O novo regime jurídico sobre a reserva natural das ilhas Selvagens amplia “significativamente a proteção das águas do arquipélago, no ano em que se assinalam os 50 anos da constituição desta reserva”.

A decisão é suportada por estudos científicos, jurídicos e por dados recolhidos em expedições realizadas nos últimos anos, refere a nota.

“A declaração desta área marinha de proteção total abrange um território de 2.677 quilómetros quadrados, numa área de 12 milhas náuticas ao redor das ilhas Selvagens. É nesta extensão que todas as espécies aí existentes passam a estar totalmente protegidas de atividades extrativas, como a pesca ou a exploração de inertes”, salienta.

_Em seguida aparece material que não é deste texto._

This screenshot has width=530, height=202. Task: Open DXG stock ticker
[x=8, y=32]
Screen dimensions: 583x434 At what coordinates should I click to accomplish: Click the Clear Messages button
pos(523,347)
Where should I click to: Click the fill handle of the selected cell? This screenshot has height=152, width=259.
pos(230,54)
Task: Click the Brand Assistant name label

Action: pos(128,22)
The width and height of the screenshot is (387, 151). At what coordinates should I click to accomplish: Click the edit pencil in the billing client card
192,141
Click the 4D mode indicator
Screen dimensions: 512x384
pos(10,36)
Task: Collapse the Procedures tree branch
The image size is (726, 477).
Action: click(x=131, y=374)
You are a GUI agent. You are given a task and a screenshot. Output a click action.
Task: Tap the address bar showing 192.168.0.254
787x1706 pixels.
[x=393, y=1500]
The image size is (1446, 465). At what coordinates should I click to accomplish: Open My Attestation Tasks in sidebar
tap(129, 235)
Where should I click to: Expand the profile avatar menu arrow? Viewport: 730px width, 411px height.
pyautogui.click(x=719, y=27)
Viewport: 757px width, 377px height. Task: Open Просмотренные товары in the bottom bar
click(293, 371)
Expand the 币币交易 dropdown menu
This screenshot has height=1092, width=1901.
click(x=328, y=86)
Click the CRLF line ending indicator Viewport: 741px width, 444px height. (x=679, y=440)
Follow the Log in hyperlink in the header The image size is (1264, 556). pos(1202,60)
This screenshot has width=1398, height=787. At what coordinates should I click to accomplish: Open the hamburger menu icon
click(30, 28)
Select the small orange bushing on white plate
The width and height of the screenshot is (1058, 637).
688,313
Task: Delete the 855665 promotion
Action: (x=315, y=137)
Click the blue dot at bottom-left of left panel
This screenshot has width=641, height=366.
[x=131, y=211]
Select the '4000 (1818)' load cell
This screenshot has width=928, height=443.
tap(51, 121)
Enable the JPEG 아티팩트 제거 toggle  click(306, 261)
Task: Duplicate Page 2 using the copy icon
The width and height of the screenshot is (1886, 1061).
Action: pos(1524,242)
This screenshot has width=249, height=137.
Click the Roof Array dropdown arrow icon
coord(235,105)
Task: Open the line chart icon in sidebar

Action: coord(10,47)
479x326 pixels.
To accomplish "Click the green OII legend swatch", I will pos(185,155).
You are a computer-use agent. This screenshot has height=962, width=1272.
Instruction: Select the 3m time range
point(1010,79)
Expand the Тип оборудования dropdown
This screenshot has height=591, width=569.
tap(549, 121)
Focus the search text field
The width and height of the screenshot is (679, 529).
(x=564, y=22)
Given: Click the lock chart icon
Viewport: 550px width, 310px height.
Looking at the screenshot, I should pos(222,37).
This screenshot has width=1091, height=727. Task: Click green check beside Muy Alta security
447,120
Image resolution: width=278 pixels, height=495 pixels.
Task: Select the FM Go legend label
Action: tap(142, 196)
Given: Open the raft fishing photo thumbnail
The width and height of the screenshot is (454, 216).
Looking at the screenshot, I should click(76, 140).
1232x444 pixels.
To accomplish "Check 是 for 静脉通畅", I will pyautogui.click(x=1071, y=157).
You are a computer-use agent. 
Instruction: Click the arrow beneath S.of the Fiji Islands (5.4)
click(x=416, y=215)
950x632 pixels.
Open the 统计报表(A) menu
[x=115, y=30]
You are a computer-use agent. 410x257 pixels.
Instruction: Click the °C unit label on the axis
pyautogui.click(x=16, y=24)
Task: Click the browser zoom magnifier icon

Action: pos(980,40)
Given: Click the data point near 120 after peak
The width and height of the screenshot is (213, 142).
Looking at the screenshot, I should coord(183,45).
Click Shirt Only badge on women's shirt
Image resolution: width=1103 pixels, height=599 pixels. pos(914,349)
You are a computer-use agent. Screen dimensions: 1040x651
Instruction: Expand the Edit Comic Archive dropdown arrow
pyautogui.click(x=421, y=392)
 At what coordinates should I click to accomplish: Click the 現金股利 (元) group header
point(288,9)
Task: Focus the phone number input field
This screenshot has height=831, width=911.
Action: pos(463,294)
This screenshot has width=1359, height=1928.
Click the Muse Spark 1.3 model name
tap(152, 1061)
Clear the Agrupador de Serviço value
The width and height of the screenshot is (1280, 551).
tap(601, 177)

No comunicado é acrescentado ainda que “o reforço da proteção das ilhas Selvagens irá contribuir para o aumento da diversidade marinha, da riqueza genética e da capacidade reprodutiva das espécies, incluindo muitas com interesse comercial”.

“Assegurará igualmente a integridade dos ecossistemas, contribuindo para uma melhor conservação marinha de todo o Atlântico Nordeste”, destaca.

Esta decisão “permitirá ainda a promoção do desenvolvimento económico da Região Autónoma da Madeira, através da valorização do seu capital natural”.

Citado no comunicado, o presidente do Governo da Madeira (PSD/CDS-PP), o social-democrata Miguel Albuquerque, realça que a região “tem sido uma referência mundial em matéria de políticas de conservação da natureza”.

O chefe do executivo espera que a medida sirva “de inspiração para que outros decisores tomem medidas semelhantes, no sentido da preservação” dos oceanos.

O presidente da Fundação Oceano Azul, José Soares dos Santos, sublinha, por seu turno, que “o valor da biodiversidade das ilhas Selvagens é incalculável”, defendendo que a Madeira reforça, assim, o seu posicionamento em matéria de “conservação e valorização do oceano”.

Esta decisão com o apoio da Fundação Oceano Azul, da National Geographic e do Waitt Institute, entidades que contribuíram para a obtenção de dados que a sustentam cientificamente.